::: Given records

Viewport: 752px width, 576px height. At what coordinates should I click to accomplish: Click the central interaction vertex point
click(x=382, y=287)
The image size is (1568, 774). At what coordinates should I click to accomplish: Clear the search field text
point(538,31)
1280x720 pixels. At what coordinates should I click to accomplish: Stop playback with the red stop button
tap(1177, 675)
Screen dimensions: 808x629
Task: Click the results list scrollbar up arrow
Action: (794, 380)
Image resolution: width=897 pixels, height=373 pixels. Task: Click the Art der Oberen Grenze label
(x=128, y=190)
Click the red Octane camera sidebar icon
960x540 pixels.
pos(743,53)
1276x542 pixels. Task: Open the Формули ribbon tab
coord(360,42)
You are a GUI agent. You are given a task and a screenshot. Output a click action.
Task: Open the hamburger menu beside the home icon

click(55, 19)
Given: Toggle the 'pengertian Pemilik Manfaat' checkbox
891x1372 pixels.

::::::

= Exercise goal =
Copy exactly the lines above, from the one containing "The image size" through the very last line.

= Written answer =
The image size is (1568, 774). At what coordinates should I click to accomplish: Clear the search field text
point(538,31)
1280x720 pixels. At what coordinates should I click to accomplish: Stop playback with the red stop button
tap(1177, 675)
Screen dimensions: 808x629
Task: Click the results list scrollbar up arrow
Action: (794, 380)
Image resolution: width=897 pixels, height=373 pixels. Task: Click the Art der Oberen Grenze label
(x=128, y=190)
Click the red Octane camera sidebar icon
960x540 pixels.
pos(743,53)
1276x542 pixels. Task: Open the Формули ribbon tab
coord(360,42)
You are a GUI agent. You are given a task and a screenshot. Output a click action.
Task: Open the hamburger menu beside the home icon

click(55, 19)
Given: Toggle the 'pengertian Pemilik Manfaat' checkbox
891x1372 pixels.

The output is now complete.